All records shown below should be given again, character for character.

EXERCISE MATERIAL section start

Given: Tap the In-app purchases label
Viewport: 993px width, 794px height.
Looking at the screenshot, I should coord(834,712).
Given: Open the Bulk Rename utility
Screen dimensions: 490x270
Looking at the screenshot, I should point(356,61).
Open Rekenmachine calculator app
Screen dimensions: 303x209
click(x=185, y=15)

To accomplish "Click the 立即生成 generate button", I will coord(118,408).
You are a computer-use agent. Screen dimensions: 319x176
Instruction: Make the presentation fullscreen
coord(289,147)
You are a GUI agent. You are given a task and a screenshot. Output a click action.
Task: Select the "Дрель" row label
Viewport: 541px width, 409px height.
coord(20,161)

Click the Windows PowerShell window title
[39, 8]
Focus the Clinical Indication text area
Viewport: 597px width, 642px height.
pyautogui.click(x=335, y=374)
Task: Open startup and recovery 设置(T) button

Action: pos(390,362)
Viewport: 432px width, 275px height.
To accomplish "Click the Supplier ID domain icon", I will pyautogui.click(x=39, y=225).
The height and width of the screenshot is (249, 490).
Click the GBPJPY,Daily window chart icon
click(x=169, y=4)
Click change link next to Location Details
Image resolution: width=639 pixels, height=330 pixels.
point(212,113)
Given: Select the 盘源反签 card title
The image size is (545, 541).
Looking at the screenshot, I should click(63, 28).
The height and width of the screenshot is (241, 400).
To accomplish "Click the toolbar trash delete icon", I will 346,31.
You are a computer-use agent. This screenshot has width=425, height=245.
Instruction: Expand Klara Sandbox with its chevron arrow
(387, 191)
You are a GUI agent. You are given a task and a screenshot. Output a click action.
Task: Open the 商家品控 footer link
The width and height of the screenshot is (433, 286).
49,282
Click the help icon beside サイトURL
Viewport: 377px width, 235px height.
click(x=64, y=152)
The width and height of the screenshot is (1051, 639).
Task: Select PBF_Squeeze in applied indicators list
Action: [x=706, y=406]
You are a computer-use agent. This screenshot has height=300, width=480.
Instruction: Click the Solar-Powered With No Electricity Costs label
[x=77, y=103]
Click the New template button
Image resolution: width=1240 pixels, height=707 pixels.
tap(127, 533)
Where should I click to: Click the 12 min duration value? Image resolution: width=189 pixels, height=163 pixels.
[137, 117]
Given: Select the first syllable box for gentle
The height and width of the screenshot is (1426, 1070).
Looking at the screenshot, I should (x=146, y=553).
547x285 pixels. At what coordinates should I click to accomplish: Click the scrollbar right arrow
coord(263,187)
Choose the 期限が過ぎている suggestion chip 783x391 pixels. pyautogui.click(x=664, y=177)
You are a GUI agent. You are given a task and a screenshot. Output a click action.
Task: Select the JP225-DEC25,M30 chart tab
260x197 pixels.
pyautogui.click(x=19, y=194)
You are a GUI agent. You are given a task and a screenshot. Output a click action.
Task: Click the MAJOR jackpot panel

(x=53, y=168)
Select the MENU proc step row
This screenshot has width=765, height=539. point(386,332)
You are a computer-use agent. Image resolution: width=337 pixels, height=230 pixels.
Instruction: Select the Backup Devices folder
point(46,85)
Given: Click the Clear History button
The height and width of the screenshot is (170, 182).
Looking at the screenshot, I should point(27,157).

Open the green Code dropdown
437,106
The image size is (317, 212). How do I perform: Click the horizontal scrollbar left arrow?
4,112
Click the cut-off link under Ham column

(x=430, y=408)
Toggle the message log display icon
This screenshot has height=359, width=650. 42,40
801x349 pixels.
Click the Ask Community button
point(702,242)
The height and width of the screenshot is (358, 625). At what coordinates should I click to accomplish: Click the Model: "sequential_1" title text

EXERCISE MATERIAL section end

▶ OUTPUT FOR THIS EXERCISE
Given: Tap the In-app purchases label
Viewport: 993px width, 794px height.
Looking at the screenshot, I should coord(834,712).
Given: Open the Bulk Rename utility
Screen dimensions: 490x270
Looking at the screenshot, I should point(356,61).
Open Rekenmachine calculator app
Screen dimensions: 303x209
click(x=185, y=15)

To accomplish "Click the 立即生成 generate button", I will coord(118,408).
You are a computer-use agent. Screen dimensions: 319x176
Instruction: Make the presentation fullscreen
coord(289,147)
You are a GUI agent. You are given a task and a screenshot. Output a click action.
Task: Select the "Дрель" row label
Viewport: 541px width, 409px height.
coord(20,161)

Click the Windows PowerShell window title
[39, 8]
Focus the Clinical Indication text area
Viewport: 597px width, 642px height.
pyautogui.click(x=335, y=374)
Task: Open startup and recovery 设置(T) button

Action: pos(390,362)
Viewport: 432px width, 275px height.
To accomplish "Click the Supplier ID domain icon", I will pyautogui.click(x=39, y=225).
The height and width of the screenshot is (249, 490).
Click the GBPJPY,Daily window chart icon
click(x=169, y=4)
Click change link next to Location Details
Image resolution: width=639 pixels, height=330 pixels.
point(212,113)
Given: Select the 盘源反签 card title
The image size is (545, 541).
Looking at the screenshot, I should click(63, 28).
The height and width of the screenshot is (241, 400).
To accomplish "Click the toolbar trash delete icon", I will 346,31.
You are a computer-use agent. This screenshot has width=425, height=245.
Instruction: Expand Klara Sandbox with its chevron arrow
(387, 191)
You are a GUI agent. You are given a task and a screenshot. Output a click action.
Task: Open the 商家品控 footer link
The width and height of the screenshot is (433, 286).
49,282
Click the help icon beside サイトURL
Viewport: 377px width, 235px height.
click(x=64, y=152)
The width and height of the screenshot is (1051, 639).
Task: Select PBF_Squeeze in applied indicators list
Action: [x=706, y=406]
You are a computer-use agent. This screenshot has height=300, width=480.
Instruction: Click the Solar-Powered With No Electricity Costs label
[x=77, y=103]
Click the New template button
Image resolution: width=1240 pixels, height=707 pixels.
tap(127, 533)
Where should I click to: Click the 12 min duration value? Image resolution: width=189 pixels, height=163 pixels.
[137, 117]
Given: Select the first syllable box for gentle
The height and width of the screenshot is (1426, 1070).
Looking at the screenshot, I should (x=146, y=553).
547x285 pixels. At what coordinates should I click to accomplish: Click the scrollbar right arrow
coord(263,187)
Choose the 期限が過ぎている suggestion chip 783x391 pixels. pyautogui.click(x=664, y=177)
You are a GUI agent. You are given a task and a screenshot. Output a click action.
Task: Select the JP225-DEC25,M30 chart tab
260x197 pixels.
pyautogui.click(x=19, y=194)
You are a GUI agent. You are given a task and a screenshot. Output a click action.
Task: Click the MAJOR jackpot panel

(x=53, y=168)
Select the MENU proc step row
This screenshot has width=765, height=539. point(386,332)
You are a computer-use agent. Image resolution: width=337 pixels, height=230 pixels.
Instruction: Select the Backup Devices folder
point(46,85)
Given: Click the Clear History button
The height and width of the screenshot is (170, 182).
Looking at the screenshot, I should point(27,157).

Open the green Code dropdown
437,106
The image size is (317, 212). How do I perform: Click the horizontal scrollbar left arrow?
4,112
Click the cut-off link under Ham column

(x=430, y=408)
Toggle the message log display icon
This screenshot has height=359, width=650. 42,40
801x349 pixels.
Click the Ask Community button
point(702,242)
The height and width of the screenshot is (358, 625). At what coordinates should I click to accomplish: Click the Model: "sequential_1" title text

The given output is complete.